Entries on target coordinates:
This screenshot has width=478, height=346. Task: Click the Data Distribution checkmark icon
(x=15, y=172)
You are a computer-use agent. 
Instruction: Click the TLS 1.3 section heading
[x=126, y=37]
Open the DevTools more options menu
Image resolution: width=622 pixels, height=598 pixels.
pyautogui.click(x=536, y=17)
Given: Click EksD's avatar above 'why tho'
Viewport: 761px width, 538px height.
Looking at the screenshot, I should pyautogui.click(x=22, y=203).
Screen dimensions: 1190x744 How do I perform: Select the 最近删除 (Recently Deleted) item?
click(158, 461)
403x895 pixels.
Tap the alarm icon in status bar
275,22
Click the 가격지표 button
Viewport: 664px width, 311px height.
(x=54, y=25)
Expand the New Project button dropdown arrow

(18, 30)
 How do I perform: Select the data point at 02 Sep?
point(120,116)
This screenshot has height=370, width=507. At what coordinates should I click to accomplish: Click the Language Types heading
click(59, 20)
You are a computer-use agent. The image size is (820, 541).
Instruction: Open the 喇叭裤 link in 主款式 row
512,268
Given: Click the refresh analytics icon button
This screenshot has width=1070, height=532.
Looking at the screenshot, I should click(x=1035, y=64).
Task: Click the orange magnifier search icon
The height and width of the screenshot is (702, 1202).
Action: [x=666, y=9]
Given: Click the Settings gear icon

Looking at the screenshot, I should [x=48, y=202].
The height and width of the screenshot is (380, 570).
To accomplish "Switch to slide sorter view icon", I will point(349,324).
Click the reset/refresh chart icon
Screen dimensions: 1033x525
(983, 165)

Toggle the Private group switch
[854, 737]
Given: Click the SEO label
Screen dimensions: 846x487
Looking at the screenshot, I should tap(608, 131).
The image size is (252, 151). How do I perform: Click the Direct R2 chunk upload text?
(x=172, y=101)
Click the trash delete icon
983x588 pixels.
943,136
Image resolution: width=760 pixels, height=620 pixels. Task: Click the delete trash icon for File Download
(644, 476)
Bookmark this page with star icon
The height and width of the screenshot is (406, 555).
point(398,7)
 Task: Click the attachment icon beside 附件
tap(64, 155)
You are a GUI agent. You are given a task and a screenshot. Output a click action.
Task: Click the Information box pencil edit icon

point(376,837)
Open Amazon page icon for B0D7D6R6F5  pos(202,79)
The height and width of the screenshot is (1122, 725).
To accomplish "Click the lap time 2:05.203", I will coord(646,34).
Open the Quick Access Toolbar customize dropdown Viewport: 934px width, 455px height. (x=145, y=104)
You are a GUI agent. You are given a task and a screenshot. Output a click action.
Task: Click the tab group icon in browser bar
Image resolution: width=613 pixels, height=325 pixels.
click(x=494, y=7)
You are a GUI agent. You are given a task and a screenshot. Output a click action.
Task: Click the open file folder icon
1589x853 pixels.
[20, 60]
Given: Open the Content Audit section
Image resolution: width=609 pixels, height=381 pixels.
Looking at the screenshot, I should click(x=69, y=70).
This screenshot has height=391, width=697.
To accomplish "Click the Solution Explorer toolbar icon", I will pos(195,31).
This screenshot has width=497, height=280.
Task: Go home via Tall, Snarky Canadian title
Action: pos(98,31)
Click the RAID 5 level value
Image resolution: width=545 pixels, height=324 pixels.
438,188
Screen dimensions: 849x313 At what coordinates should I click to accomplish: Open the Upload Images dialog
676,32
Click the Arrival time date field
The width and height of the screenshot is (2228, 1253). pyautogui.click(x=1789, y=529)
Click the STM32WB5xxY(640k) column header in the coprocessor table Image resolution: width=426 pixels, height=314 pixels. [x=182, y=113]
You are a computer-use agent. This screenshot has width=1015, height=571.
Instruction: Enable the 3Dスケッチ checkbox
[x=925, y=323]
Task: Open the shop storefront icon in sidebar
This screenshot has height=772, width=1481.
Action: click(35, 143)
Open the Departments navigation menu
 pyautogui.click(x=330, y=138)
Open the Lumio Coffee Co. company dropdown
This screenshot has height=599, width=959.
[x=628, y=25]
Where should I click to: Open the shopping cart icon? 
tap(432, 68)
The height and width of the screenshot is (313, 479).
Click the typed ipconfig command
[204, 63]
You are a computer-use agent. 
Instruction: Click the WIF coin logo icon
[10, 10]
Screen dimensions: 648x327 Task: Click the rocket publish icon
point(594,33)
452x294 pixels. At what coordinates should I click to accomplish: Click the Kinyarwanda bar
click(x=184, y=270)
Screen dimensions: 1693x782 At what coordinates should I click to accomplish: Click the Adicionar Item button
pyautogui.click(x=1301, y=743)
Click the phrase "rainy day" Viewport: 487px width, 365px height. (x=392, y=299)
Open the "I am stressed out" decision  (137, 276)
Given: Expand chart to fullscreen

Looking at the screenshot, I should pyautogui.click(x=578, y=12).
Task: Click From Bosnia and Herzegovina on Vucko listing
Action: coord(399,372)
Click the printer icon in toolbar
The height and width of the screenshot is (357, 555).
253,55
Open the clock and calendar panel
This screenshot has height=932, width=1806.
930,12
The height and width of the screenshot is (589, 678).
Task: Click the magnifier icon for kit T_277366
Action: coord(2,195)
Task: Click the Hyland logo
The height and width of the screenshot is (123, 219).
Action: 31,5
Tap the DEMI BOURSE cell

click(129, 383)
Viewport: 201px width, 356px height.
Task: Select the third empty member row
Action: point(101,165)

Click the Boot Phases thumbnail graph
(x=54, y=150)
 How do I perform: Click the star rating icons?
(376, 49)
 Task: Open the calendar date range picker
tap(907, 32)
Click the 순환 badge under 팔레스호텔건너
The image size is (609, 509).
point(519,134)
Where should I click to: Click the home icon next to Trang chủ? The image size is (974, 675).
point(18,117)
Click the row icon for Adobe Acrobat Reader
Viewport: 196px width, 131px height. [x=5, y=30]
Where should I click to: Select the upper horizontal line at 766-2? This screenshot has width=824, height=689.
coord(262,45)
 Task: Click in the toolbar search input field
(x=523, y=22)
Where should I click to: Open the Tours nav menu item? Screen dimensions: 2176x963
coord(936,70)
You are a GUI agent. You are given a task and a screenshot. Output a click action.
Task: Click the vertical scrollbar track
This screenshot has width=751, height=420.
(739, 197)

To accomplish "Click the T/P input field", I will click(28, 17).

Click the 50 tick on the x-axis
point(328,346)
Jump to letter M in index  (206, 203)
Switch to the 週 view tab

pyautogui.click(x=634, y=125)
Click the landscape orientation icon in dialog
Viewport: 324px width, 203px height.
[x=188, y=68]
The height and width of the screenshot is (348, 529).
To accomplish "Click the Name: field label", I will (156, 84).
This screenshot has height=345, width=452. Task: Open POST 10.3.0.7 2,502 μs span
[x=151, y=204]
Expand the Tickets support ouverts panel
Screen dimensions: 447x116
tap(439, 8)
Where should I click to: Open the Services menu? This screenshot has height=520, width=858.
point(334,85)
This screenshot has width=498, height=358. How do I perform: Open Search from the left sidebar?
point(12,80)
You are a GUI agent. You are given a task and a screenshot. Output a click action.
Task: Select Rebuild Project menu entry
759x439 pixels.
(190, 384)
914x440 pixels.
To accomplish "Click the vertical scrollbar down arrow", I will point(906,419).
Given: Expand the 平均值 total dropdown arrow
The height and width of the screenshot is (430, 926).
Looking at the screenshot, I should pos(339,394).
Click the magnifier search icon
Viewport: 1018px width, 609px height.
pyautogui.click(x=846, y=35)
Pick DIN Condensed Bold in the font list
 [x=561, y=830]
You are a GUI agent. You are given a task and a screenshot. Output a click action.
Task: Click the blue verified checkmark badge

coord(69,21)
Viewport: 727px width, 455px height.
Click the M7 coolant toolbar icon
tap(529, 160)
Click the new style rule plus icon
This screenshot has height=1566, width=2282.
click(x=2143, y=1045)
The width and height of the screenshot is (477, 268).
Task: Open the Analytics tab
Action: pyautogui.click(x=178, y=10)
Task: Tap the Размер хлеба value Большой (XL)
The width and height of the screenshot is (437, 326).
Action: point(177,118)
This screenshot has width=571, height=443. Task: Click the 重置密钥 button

WHAT YOU ARE ASKED TO DO:
Print the records exactly, from the start of the records up to and including the line that contains "pyautogui.click(x=536, y=17)".

RESPONSE BELOW:
This screenshot has width=478, height=346. Task: Click the Data Distribution checkmark icon
(x=15, y=172)
You are a computer-use agent. 
Instruction: Click the TLS 1.3 section heading
[x=126, y=37]
Open the DevTools more options menu
Image resolution: width=622 pixels, height=598 pixels.
pyautogui.click(x=536, y=17)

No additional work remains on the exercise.